Pfizer’s vaccine needs to be stored at minus-70 C, while Moderna’s needs a temperature around minus-20 C — about the same as a regular freezer.

“For really ultra-low temperature freezers, you find those in hospitals and research laboratories, but not many other places,” Brown said. “So we aren’t prepared for (a vaccine that requires) ultra low freezers.”

READ MORE: 3rd major COVID-19 vaccine shown to be effective and cheaper

ARE THERE ANY SIDE EFFECTS?

Side effects for all three vaccines have been minimal — things like sore arms, fatigue and headaches that generally don’t last long — and Brown says the presence of those reactions are a good thing.

“When you’re vaccinating, you’re stimulating an immune response, and those are immune-regulated things,” he said. “So a sore arm reaction is good, because that means it’s working for you.”

More safety data, which can only be garnered from monitoring trial participants over a longer term, is needed to judge further, he says.

WHAT’S NEXT, AND WHAT DOES IT MEAN FOR CANADA?

The Food and Drug Administration (FDA) is meeting to discuss Pfizer’s emergency use authorization request on Dec. 10, which means a vaccine rollout could happen in the United States within the next month.

But the vaccines would need approval from Health Canada in order to get them here.

Health Canada’s website says it will review authorization submissions from companies to determine “evidence of safety, efficacy and manufacturing quality for each vaccine.”

Canada locked in a supply of potential vaccine candidates when it signed agreements with a number of pharmaceutical companies, including AstraZeneca, Pfizer and Moderna months ago, and that should accelerate a rollout when ready.

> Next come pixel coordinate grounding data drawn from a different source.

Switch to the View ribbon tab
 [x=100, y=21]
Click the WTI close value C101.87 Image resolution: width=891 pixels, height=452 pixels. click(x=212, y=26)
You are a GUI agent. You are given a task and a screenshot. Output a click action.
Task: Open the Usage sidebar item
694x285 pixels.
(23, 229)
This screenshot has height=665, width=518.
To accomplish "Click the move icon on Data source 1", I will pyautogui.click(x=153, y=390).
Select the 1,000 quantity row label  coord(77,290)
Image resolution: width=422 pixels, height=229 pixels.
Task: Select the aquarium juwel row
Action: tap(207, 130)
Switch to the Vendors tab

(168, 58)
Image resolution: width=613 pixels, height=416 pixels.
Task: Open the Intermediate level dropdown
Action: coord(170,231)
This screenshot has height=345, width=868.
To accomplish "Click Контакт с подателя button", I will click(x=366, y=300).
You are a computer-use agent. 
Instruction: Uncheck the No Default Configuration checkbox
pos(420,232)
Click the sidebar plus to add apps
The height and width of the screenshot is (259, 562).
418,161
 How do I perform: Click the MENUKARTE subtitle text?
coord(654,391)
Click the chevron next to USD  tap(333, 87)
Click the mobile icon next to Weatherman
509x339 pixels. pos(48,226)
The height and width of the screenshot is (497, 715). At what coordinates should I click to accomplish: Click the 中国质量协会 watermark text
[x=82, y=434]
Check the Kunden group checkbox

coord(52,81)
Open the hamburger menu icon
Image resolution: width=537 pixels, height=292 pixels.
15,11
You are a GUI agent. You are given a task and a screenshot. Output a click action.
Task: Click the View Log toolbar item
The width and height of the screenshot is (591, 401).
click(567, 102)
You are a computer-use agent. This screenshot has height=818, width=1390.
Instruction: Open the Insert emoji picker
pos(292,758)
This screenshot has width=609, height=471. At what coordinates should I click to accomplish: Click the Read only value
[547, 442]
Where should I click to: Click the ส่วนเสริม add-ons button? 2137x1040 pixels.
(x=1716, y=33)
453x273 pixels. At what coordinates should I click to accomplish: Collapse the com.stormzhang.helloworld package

READ MORE: First COVID vaccines could arrive in U.S. on Dec. 12

But the actual time frame will depend on when these drug companies can show enough safety data to move forward, Brown said.

Grindrod expects a viable candidate to be approved quickly after safety and efficacy can be shown.

“We might see early 2021 and it’s not clear whether that’s January or February or around that time,” she said. “From there, as we get more doses and more vaccines are approved, then we may see a broader population getting vaccinated. But it’s hard to say when that will happen.”